Bir veri derlemesinden kayıtlar
○ ○ ○ ○

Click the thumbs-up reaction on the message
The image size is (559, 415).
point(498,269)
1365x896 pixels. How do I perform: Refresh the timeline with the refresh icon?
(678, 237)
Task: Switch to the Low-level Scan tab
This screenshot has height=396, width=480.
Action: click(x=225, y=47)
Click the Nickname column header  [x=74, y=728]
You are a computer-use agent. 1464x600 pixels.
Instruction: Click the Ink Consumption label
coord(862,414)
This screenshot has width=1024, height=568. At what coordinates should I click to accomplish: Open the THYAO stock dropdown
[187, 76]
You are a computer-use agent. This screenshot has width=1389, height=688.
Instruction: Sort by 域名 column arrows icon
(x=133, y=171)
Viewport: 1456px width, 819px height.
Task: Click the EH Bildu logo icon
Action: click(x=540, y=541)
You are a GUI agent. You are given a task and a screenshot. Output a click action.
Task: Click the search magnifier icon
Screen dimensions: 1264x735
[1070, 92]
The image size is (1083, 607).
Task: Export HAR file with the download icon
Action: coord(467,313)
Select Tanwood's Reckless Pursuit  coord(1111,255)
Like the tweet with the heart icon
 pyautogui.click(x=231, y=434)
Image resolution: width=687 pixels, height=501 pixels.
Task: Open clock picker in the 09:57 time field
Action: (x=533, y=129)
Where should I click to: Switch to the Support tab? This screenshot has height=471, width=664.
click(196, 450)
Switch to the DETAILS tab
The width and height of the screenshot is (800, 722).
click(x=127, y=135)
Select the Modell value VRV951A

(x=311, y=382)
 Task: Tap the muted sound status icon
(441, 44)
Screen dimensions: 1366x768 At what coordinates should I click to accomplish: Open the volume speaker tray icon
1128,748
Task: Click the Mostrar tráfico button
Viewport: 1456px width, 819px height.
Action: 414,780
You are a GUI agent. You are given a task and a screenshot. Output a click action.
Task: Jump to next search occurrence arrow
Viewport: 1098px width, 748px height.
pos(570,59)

○ ○ ○ ○

Görevin amacı → "Select Tanwood's Reckless" ifadesinin geçtiği satırdan "click(x=127, y=135)" ifadesinin geçtiği satıra kadar, iki uç da dahil olmak üzere, satırları hiç değiştirmeden geri ver.

Yanıt olarak →
Select Tanwood's Reckless Pursuit  coord(1111,255)
Like the tweet with the heart icon
 pyautogui.click(x=231, y=434)
Image resolution: width=687 pixels, height=501 pixels.
Task: Open clock picker in the 09:57 time field
Action: (x=533, y=129)
Where should I click to: Switch to the Support tab? This screenshot has height=471, width=664.
click(196, 450)
Switch to the DETAILS tab
The width and height of the screenshot is (800, 722).
click(x=127, y=135)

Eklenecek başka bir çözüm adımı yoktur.